_PROMPT_
Retype, exactly and with nothing added, the lines from the one showing "You are a computer-use" through the final line of the material. Omit pictures.

_GIVEN RECORDS_
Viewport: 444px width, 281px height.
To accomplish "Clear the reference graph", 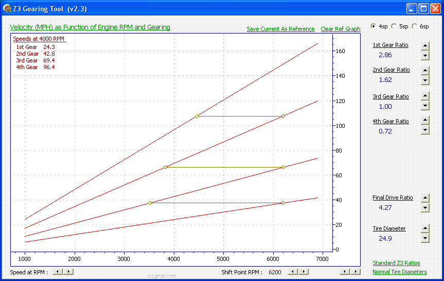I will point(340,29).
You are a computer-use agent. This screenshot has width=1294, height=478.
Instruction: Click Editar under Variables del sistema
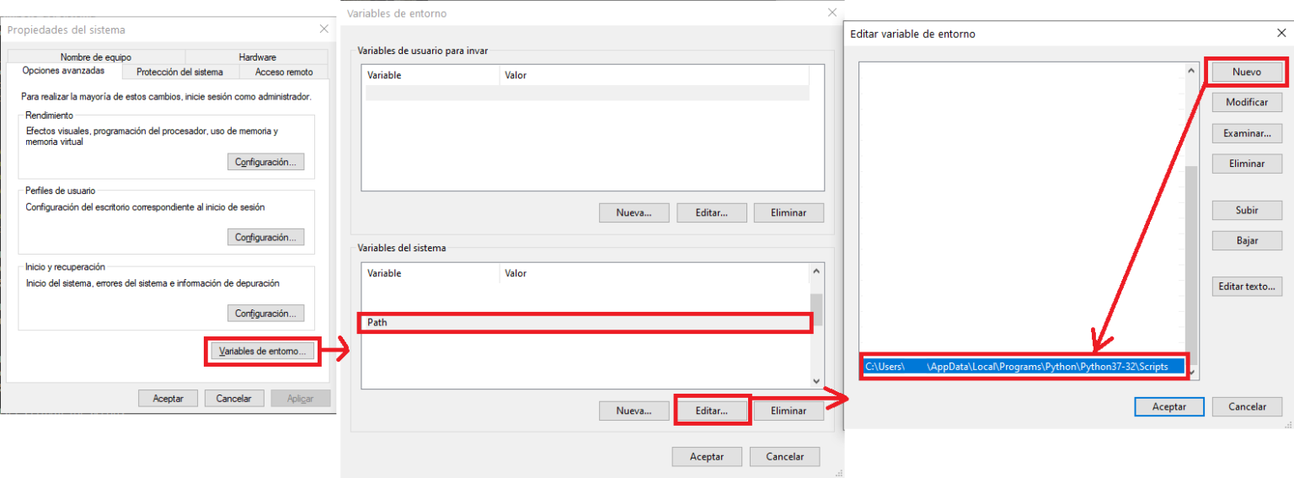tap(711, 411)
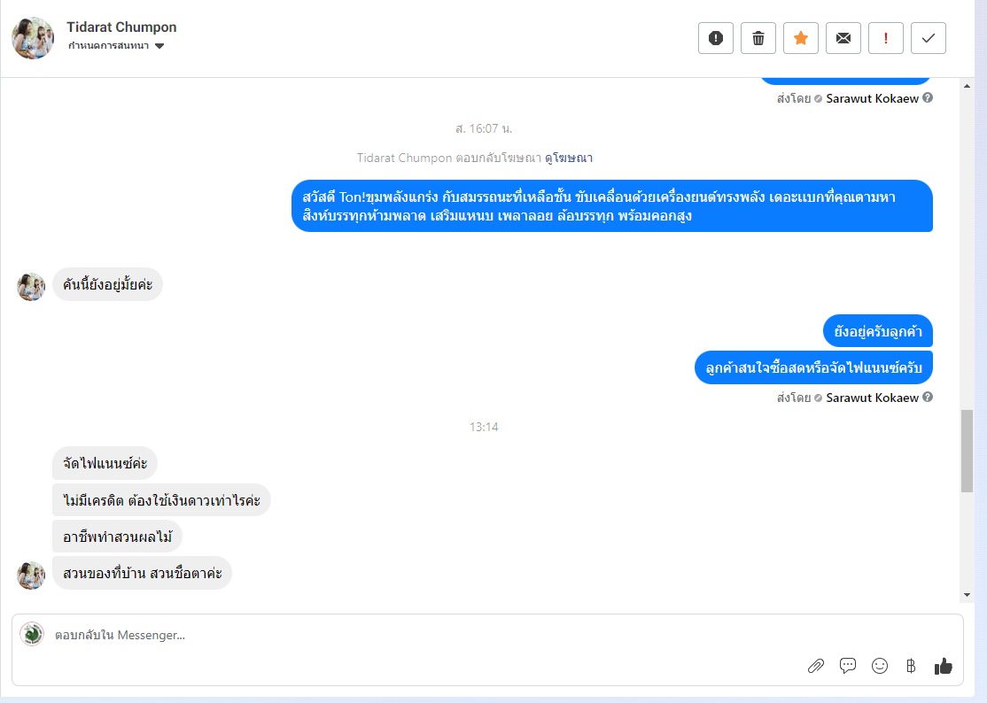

_RESULT OF THIS EXERCISE_
You are a computer-use agent. This screenshot has width=1294, height=478.
Instruction: Click Editar under Variables del sistema
tap(711, 411)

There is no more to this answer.